Performance of Different Multipliers in the DesignWare Building Block IP
-Arshid H Syed Sr. CAE
Multipliers are some of the most important components in datapath design. The DesignWare Library contains a variety of technology-independent, high-quality and high-performance IP blocks.
This article explores and compares the performance and functionality of the combinational, pipelined and sequential multipliers available in the DesignWare Building Block IP (DWBB).
Combinational Multiplier (DW02_mult): In this multiplier, widths of operands are parameterizable, and it supports both signed and unsigned operation. For more information on its usage please see the datasheet:
http://www.synopsys.com/dw/doc.php/doc/dwf/datasheets/dw02_mult.pdf
There are multiple implementations of the combinational multiplier: csa (carry-save array), wall (Booth-recoded Wallace-tree) and nbw (non-Booth recoded Wallace-tree for bit-width <41). These traditional implementations are fixed or static, and choosing between them allows the user to make area versus delay trade-offs. More information on these implementations is available in many computer arithmetic textbooks.
Starting with the 2004.12 release, a new implementation named "pparch" (parallel-prefix architecture) is available. This implementation is flexible and is dynamically generated based on context, e.g., area and timing constraints, and technology library. It exploits the characteristics of different implementations and generates the optimal architecture.
Following is a speed and area comparison for different static implementations with the flexible "pparch" implementation.
Synthesis results depend on the constraints and technology libraries used. The results in table 1 are obtained under the following conditions and constraints:
- Designs – simple, unsigned multiplication operation a*b (widths= 8, 16, 32 and 64)

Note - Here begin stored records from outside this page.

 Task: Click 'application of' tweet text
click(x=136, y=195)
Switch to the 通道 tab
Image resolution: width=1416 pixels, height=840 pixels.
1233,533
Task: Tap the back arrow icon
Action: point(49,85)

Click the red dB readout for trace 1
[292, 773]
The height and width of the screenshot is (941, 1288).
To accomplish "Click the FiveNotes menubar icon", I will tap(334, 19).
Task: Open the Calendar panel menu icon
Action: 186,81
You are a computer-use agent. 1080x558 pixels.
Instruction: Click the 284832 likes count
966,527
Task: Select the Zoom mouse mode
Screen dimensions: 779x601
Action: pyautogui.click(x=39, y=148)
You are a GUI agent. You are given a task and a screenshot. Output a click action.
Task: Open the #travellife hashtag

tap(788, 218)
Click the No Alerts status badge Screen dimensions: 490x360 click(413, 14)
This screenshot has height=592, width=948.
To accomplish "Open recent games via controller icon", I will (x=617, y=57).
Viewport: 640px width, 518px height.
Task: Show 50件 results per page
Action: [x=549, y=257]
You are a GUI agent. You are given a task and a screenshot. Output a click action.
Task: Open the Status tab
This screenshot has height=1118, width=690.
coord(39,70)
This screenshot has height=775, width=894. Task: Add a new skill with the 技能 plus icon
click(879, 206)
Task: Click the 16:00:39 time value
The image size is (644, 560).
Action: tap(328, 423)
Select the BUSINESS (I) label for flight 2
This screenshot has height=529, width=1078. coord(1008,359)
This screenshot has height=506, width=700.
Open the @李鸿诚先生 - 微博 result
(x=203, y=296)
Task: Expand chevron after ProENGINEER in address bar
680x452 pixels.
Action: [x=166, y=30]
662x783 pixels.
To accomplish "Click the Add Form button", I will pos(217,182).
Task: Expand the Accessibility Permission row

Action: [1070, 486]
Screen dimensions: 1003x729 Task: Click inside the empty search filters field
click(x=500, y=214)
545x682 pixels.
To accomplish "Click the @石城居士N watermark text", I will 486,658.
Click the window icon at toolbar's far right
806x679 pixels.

- Design Compiler version– Y-2006.06-SP2
- Library – TSMC 90 nm
Flow & Constraints:
read_verilog simple_design.v
set_max_delay -from [all_inputs] -to [all_outputs] 0
set_max_delay 0 [all_outputs]
set_max_area 0
compile
#reports generation
Table 1: Synthesis results for DW02_mult
| | csa* | Wall | pparch | csa | wall | pparch | pparch |
| Bit-width | Delay (ns) | Delay(ns) | Delay(ns) | Area (gates)** | Area (gates)** | Area in (gates)** | Throughput*** |
| 8 | 1.72 | 1.20 | 0.98 | 1179 | 1157 | 1203 | 1020 |
| 16 | 3.25 | 1.60 | 1.48 | 4954 | 4153 | 3270 | 675 |
| 32 | 6.27 | 2.14 | 1.92 | 19046 | 13213 | 11500 | 520 |
| 64 | 12.58 | 2.86 | 2.54 | 58266 | 42156 | 35466 | 393 |
* All implementations except "csa" require a DesignWare license
** 1 nand2x1 gate = 2.4192 Lib Area
*** Throughput in million operations per second (MOPS) = 1000 / delay in ns
Table 1 confirms that flexible implementation "pparch" generates optimal architecture.
Depending on system requirements, a designer may choose an alternative multiplier from the DesignWare Building Block IP: pipelined multipliers (DW_mult_pipe or DW02_mult_n_stage, where n is 2, 3, 4, 5 or 6) or sequential multipliers (DW_mult_seq).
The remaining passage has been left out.